Case Report: Late Onset Myofibrillary Myopathy in a Patient with DES and LDB3 Mutations
Arnaud Batchou1, Mehwish Khan2, Umair Ahmed3, Edward Yu4
1Northwell, 2Northwell- SIUH, 3Feinstein Institute for Medical Research, 4Northwell Health
Objective:
To report a rare case of a 73-year-old presenting with distal extremity weakness and diagnosed with myofibrillar myopathy via the identification of two disease causing mutations in the genes – DES and ZASP/LDB3
Background:
Myofibrillar myopathies (MFM) refers to a group of rare distal myopathies caused by a heterogenous set of genetic mutations that encode proteins associated with the Z-disc. These conditions are characterized by abnormal protein aggregations and myofibrillar disintegrations. To date, few disease-causing mutations in genes have been identified, including autosomal dominant Desmin (DES) and Z-band alternatively spliced PDZ – motif containing protein (ZASP/LDB3). DES is an intermediate filament present in smooth, cardiac and skeletal muscles and plays a crucial role in the structural integrity of these muscles. ZASP is a Z-disk associated protein found in cardiac and skeletal muscles and though its functions is not well understood, it directly interacts with actin filaments.
Results:
We present a 73-year-old woman with history of primary biliary cirrhosis and lumbar stenosis status post decompression with slowly progressive difficulty ambulating since her early 40s. The patient was found to have bilateral distal lower weakness with steppage gait with proximal upper extremities weakness of less severity. Electrodiagnostic testing and muscle biopsy showed features of neuropathy and myopathy without inflammation.
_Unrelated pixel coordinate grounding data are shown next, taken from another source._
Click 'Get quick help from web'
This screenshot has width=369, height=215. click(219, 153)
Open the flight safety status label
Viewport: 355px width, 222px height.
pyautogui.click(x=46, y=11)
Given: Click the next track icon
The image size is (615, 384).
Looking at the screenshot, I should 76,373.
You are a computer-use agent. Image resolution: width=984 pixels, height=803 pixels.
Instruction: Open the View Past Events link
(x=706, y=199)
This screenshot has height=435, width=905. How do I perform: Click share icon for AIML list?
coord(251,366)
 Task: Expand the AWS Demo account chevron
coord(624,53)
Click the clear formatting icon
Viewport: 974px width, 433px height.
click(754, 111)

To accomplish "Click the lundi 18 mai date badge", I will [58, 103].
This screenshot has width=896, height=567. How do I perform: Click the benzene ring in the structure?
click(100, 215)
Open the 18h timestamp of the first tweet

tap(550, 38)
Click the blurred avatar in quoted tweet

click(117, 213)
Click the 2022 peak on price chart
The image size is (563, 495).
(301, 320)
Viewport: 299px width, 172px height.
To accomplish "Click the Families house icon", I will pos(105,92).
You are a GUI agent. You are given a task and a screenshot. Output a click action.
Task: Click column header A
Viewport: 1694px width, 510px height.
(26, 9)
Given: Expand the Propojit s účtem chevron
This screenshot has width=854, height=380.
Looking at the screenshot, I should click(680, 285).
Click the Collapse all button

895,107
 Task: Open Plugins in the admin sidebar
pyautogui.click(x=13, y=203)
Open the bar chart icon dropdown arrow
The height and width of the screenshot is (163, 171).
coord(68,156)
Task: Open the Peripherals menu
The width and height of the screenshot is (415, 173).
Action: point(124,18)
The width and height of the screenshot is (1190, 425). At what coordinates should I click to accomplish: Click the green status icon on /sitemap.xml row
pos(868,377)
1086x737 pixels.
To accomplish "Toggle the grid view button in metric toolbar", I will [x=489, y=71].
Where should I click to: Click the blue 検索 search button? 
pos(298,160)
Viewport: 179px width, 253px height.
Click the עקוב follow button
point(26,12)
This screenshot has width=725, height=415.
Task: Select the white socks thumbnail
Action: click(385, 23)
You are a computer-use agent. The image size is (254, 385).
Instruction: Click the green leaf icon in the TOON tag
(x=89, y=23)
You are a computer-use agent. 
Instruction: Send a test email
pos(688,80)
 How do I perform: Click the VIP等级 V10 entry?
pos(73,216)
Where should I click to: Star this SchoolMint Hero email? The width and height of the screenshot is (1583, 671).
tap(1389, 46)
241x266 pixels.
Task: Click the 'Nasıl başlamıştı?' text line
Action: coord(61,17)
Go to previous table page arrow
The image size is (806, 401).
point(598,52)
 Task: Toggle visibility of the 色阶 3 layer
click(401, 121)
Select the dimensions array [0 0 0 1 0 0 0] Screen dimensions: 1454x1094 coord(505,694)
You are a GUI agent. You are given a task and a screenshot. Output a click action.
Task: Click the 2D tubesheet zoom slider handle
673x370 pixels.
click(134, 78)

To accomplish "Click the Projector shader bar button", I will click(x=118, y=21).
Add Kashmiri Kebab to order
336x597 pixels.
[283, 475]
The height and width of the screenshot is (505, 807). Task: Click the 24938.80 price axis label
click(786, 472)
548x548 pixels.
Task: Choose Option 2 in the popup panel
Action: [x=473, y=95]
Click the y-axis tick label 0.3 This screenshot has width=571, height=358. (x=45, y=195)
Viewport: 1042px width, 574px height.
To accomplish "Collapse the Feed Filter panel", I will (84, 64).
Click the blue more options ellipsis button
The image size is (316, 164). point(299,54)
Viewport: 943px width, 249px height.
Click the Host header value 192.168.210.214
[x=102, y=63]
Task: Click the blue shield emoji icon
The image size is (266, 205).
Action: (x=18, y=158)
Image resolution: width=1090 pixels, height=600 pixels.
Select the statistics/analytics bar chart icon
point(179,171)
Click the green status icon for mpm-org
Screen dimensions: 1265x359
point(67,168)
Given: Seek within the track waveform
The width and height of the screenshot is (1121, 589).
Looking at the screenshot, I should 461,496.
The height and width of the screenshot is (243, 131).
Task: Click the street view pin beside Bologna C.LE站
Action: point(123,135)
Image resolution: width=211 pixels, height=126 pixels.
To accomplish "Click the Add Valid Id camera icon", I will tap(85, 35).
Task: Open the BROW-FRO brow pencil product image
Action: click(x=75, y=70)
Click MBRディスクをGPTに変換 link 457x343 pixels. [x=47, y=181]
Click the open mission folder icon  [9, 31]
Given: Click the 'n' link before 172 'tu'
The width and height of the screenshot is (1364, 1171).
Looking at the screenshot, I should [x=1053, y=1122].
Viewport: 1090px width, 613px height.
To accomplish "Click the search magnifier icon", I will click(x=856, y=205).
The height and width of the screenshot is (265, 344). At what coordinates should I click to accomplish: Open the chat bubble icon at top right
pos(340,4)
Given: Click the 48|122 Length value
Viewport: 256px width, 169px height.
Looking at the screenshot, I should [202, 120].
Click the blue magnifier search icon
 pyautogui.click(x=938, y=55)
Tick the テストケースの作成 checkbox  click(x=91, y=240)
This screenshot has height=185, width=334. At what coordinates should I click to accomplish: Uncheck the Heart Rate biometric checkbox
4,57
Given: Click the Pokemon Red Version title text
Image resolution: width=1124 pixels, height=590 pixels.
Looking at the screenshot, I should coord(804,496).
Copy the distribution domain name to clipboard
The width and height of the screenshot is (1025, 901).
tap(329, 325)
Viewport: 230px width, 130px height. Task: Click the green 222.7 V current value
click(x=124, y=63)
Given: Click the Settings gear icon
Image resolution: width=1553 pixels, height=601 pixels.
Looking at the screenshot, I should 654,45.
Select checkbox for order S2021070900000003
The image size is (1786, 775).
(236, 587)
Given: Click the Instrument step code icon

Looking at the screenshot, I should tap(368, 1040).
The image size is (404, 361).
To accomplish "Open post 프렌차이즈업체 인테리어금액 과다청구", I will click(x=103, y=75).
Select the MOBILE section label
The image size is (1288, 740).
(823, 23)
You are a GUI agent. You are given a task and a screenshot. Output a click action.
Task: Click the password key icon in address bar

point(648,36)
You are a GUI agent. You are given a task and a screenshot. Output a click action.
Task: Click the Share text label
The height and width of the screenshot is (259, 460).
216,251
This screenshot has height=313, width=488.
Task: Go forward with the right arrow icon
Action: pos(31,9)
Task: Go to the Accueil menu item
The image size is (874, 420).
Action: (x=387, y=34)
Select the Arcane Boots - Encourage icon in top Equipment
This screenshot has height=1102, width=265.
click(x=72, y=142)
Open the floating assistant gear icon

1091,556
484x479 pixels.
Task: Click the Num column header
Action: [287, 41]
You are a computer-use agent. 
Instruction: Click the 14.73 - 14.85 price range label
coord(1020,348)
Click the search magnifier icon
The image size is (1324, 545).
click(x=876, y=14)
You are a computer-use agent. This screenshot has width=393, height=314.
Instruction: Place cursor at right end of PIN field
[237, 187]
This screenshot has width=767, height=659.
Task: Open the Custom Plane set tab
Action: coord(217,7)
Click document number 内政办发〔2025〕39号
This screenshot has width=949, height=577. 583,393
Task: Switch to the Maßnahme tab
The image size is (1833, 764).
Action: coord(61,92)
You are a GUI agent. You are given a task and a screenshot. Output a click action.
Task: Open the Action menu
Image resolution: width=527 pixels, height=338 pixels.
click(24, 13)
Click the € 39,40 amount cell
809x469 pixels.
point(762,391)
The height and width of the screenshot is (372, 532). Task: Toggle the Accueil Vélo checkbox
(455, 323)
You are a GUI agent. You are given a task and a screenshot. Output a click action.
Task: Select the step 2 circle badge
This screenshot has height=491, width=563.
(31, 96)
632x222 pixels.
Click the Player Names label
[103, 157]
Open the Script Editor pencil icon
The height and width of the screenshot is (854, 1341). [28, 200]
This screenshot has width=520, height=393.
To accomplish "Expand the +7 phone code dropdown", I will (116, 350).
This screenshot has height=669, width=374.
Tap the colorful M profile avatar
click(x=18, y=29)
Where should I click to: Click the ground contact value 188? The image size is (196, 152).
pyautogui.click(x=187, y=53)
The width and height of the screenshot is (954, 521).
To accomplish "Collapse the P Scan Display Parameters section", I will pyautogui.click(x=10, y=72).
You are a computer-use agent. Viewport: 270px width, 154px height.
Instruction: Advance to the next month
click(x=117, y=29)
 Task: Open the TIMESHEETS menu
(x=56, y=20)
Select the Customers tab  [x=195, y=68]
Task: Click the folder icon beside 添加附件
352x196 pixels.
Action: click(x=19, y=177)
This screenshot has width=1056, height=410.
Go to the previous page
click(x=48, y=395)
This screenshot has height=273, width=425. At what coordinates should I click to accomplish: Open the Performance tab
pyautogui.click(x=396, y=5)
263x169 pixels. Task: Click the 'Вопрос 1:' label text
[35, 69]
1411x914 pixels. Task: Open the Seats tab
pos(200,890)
Distal myopathic process was suspected, thus, genetic testing was sent and later revealed autosomal dominant heterozygous mutations in both the DES (c.407T>A) and ZASP (c.652C>T) genes, thereby confirming the diagnosis of myofibrillar myopathy.
Conclusions:
We describe a patient with distal myopathy found to have heterozygous inheritance pattern of two genes known to be associated with myofibrillar myopathy, suggesting a possible polygenic etiology with point mutations in DES and ZASP previously not known to be pathogenic.
Disclaimer: Abstracts were not reviewed by Neurology® and do not reflect the views of Neurology® editors or staff.